"If you want to help out, Trix could use an extra hand behind the bar during dinner rush. Nothing too strenuous. Just restocking, washing glasses."
"I'd like that. I've got experience waitressing."
"Good." He studies my face for another long moment, seeming to catalogue every detail. "You need anything else? Clothes, toiletries, anything?"
"I'm fine," I recite my automatic response.
He doesn't look convinced, but nods and turns toward a table where several other men are gathered. I watch him go, admiring the confident way he carries himself, the subtle deference the other men show him.
"He's something, ain't he?"
I turn to find a woman with shoulder length auburn hair and knowing brown eyes watching me with amusement. She's maybe forty, and very pretty, with laugh lines around her eyes and an air of someone who doesn’t take shit from anyone.
"I'm sorry?"
"Wrath. You're watching him like he hung the moon and arranged the stars." She extends a hand with a smile that reaches her eyes. "I'm Lizzie, but everyone calls me Queen. My old man's the president."
I shake her offered hand, grateful for another friendly gesture in this overwhelming new world.
"Cami."
"I know, honey. Word travels fast around here, and new faces are rare." She glances toward where Wrath sits with the other men. "First time I've seen him look remotely human."
Before I can figure out how to respond to that observation, heavy footsteps approach from behind. I turn to see a mountain of a man with a thick black beard and small, dark eyes that immediately set my nerves on edge. Everything about him screams barely contained aggression—from his steel-toed boots to the skull tattoos covering his thick neck to the way his gaze rakes over me.
"So you're the little girly that's got our VP all twisted up," he says, his voice rough as gravel over broken glass. He steps closer than necessary, crowding my personal space in a way that sets alarm bells off in my head.
"Bulldog," Lizzie's voice carries clear warning. "Back off."
He doesn’t. He takes another step closer instead, looming over me with his considerable height and bulk. "I'm just being friendly. Getting to know our guest. Ain't that right, little girly?”
The nickname hits hard and my father's voice overlays Bulldog’s—heygirly, little girly, get over here girly—and suddenly I'm ten years old again, pressing myself against the wall of my childhood bedroom, trying to make myself smaller, invisible. The air tastes like cheap bourbon and cigarette smoke even though I know that's impossible. The clubhouse dissolves around me, replaced by floral wallpaper and shadows that dance with menace.

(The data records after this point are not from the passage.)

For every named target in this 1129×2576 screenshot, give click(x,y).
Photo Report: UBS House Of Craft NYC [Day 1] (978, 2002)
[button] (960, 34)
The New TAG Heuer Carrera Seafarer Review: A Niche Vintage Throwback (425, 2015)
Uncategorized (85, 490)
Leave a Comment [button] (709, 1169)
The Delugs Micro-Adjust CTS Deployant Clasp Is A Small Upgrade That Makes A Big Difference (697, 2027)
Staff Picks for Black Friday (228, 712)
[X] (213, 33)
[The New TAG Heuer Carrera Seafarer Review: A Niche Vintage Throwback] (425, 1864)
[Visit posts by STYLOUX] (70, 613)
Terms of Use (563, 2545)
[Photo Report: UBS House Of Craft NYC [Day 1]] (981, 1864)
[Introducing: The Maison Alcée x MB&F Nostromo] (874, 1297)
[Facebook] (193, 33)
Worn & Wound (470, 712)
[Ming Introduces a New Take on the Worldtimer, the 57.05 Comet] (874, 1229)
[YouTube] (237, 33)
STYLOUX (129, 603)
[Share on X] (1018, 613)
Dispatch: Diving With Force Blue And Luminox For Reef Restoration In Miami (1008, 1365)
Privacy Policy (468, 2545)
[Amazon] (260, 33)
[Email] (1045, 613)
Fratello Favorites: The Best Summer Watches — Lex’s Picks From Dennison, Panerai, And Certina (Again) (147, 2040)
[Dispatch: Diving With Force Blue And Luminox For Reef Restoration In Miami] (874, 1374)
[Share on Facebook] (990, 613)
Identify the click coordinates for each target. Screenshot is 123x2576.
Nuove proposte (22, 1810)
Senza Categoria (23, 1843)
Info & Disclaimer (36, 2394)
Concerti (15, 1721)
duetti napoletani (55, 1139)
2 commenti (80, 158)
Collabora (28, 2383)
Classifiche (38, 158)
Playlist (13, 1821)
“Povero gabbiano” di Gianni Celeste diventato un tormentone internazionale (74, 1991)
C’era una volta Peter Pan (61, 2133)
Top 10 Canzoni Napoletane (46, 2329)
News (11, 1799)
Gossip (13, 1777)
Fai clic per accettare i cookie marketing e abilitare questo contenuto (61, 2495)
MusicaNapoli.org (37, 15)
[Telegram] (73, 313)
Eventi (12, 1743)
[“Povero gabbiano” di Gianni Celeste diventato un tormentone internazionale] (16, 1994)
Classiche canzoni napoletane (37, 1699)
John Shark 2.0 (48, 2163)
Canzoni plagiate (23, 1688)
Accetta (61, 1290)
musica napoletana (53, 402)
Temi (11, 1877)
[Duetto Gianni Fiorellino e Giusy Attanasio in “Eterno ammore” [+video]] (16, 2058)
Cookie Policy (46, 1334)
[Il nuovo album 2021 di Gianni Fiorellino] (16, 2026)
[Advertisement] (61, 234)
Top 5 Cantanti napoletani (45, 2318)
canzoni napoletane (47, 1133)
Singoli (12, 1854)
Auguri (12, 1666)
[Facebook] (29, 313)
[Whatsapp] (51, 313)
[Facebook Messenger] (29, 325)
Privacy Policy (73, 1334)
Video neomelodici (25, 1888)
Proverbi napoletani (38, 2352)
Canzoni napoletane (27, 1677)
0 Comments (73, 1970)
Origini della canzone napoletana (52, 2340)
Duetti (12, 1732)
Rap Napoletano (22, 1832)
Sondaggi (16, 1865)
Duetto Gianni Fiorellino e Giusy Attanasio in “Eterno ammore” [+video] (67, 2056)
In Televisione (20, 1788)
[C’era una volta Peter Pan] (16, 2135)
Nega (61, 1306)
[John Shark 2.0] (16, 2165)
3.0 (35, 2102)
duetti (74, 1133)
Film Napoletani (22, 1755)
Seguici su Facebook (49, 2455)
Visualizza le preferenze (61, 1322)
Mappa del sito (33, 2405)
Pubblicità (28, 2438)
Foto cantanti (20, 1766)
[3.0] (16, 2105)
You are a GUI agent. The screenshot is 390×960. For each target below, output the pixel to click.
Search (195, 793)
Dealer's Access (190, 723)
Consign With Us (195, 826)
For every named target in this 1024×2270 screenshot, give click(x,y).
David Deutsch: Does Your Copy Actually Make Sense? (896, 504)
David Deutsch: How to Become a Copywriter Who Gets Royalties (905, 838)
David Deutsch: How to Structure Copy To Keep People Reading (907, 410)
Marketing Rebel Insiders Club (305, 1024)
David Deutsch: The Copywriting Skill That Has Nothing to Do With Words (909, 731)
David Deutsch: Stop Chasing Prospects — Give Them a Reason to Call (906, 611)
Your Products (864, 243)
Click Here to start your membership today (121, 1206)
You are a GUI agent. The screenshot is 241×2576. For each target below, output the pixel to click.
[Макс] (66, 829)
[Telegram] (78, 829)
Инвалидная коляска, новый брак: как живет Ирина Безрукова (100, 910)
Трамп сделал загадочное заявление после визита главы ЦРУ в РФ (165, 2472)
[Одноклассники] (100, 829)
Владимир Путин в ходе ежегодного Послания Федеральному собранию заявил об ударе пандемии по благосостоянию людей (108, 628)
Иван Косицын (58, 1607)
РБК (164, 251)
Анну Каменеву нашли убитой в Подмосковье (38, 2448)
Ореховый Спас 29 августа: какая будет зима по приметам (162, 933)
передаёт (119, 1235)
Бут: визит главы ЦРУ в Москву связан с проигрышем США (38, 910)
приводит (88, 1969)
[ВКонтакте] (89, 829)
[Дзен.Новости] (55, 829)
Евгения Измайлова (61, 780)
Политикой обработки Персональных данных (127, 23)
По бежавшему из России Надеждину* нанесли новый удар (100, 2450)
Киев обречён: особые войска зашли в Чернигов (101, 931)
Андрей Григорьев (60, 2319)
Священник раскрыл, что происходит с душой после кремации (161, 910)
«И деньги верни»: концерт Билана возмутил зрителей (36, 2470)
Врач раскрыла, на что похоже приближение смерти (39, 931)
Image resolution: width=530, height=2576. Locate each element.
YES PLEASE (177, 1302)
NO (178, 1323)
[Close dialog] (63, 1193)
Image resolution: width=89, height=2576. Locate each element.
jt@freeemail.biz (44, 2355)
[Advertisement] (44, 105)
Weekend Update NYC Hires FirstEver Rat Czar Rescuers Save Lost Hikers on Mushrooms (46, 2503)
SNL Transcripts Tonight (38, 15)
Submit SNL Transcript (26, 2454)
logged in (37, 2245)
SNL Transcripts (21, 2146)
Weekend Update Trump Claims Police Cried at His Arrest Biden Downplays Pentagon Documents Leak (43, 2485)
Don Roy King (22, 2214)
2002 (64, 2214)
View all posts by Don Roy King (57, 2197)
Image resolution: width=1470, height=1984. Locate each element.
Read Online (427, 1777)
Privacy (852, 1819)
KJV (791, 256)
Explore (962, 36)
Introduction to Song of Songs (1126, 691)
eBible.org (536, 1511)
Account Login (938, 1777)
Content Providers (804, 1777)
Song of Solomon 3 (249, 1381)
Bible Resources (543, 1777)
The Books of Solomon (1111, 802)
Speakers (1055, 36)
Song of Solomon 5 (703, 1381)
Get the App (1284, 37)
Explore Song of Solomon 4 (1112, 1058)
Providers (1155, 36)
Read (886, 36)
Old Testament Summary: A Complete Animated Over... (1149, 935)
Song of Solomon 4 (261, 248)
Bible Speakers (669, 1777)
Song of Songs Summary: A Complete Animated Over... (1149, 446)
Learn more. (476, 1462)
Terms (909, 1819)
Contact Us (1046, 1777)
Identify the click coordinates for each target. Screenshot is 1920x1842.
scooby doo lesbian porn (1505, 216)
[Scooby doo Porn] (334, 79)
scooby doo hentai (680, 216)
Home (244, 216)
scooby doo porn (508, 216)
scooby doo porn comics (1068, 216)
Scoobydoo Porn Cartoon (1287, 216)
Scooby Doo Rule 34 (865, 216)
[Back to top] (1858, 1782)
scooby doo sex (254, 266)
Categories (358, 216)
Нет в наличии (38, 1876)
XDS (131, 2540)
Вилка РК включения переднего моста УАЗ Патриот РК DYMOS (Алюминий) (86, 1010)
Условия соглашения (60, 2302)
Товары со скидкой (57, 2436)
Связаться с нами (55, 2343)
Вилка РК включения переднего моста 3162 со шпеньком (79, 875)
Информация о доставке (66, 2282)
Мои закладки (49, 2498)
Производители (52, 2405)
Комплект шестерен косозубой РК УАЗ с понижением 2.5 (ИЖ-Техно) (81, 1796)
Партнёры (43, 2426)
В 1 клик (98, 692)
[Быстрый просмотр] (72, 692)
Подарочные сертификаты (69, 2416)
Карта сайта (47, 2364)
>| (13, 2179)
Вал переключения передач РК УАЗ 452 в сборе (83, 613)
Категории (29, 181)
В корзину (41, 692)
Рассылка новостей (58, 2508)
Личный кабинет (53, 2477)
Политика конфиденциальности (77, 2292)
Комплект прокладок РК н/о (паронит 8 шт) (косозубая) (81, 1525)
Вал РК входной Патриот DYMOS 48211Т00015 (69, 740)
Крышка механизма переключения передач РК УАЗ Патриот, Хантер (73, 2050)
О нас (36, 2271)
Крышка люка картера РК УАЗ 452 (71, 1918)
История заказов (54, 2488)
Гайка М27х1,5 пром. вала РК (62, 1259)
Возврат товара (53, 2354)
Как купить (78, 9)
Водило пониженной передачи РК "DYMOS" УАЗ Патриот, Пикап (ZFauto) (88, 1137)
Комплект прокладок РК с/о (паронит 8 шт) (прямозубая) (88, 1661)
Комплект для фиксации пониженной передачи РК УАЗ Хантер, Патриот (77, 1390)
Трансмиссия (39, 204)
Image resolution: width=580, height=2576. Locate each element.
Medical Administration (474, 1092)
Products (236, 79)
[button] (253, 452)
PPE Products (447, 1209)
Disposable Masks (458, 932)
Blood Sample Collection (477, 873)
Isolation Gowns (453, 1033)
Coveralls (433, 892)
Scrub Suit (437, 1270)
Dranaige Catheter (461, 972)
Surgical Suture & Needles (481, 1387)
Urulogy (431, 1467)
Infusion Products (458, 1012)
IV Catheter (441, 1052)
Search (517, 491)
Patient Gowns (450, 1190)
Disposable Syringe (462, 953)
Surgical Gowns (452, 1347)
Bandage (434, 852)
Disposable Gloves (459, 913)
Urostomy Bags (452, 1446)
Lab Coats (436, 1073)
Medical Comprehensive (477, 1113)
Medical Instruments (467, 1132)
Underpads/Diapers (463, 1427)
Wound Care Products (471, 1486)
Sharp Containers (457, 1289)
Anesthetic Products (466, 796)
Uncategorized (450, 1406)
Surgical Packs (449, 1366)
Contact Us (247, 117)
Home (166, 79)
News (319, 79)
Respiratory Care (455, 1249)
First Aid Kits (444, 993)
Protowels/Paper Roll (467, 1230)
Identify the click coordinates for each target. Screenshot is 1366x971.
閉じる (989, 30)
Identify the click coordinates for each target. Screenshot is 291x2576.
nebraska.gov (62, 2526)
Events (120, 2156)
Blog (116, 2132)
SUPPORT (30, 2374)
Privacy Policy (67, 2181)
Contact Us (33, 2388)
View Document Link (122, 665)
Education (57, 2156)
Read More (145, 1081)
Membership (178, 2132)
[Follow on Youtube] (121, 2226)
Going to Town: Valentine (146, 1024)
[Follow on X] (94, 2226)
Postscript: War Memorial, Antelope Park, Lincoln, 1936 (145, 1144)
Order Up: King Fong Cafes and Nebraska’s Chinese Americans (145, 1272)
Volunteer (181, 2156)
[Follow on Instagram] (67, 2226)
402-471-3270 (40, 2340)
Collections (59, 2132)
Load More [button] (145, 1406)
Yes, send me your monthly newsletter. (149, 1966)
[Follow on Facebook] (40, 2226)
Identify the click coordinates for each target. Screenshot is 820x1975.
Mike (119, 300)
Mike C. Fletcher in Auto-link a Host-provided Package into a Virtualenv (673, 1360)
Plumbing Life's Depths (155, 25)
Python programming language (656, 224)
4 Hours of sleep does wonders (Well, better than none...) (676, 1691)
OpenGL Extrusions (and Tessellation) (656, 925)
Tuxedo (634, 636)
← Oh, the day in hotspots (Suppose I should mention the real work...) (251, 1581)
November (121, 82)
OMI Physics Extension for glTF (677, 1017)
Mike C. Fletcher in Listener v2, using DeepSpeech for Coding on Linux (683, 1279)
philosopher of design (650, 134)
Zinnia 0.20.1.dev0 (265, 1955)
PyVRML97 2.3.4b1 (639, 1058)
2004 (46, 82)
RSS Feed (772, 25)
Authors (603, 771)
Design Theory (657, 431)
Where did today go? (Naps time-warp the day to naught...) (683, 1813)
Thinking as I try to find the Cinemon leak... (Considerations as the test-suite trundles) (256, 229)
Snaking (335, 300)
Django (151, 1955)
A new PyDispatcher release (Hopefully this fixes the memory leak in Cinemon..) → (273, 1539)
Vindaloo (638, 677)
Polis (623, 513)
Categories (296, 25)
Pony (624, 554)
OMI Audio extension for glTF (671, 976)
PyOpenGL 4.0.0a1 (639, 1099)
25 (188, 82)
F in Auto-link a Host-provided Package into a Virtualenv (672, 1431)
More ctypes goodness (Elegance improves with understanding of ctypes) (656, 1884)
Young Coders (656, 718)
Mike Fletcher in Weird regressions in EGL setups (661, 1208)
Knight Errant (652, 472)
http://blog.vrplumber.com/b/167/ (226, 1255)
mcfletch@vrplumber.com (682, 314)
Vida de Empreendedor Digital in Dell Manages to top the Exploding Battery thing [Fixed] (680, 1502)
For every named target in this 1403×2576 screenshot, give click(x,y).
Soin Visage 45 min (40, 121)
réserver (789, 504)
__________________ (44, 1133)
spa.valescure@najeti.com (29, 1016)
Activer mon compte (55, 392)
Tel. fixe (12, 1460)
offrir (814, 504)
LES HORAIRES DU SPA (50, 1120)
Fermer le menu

I’m small and vulnerable. My father reaches for me with those big hands that hurt.
Breathe. You're not there. You're not ten years old.
But I can't breathe. Each inhale stops halfway, trapped behind my ribs. The edges of my vision start to darken, tunneling down until all I can see is my father's face—no, it’s Bulldog's face—no, it’s…I don't know anymore.
The room suddenly feels too small, too hot, too full of dangerous men who could hurt me if they wanted to. I take an instinctive step backward, but Bulldog follows, his grin turning predatory as he notices my distress.
"What's wrong?" His voice drops to a mock whisper that makes my skin crawl. "Cat got your tongue? Or maybe you're just shy around men?"
The words scrape over me like sandpaper. My hands shake so bad I have to clench them into fists to hide it. "Please," I whisper, hating how broken I sound but unable to stop the panic crawling up my throat like bile. My whole body is trembling now, fine tremors I can't control. "Please don't?—"
"BULLDOG."
The roar comes from across the room. Every head snaps toward the sound, and the temperature seems to drop ten degrees. Wrath is on his feet. The fury radiating from him sucks all the air from the space.
In three quick strides, he's between me and Bulldog, and the man actually stumbles backward despite outweighing most normal men by fifty pounds.
"What the fuck did I say last night?" Wrath's voice is quieter now, which somehow makes it more terrifying than the initial roar.
"I wasn't doing nothing, VP. Just introducing myself to?—"
Wrath's hand shoots out faster than my eyes can follow, wrapping around Bulldog's throat and lifting him slightly off hisfeet in a display of strength that would terrify me if it weren't directed at the man who just scared the hell out of me.
Bulldog's face turns an alarming shade of red as he claws at the iron grip cutting off his air supply. Around us, the entire clubhouse has gone completely silent except for the sound of his desperate gasping.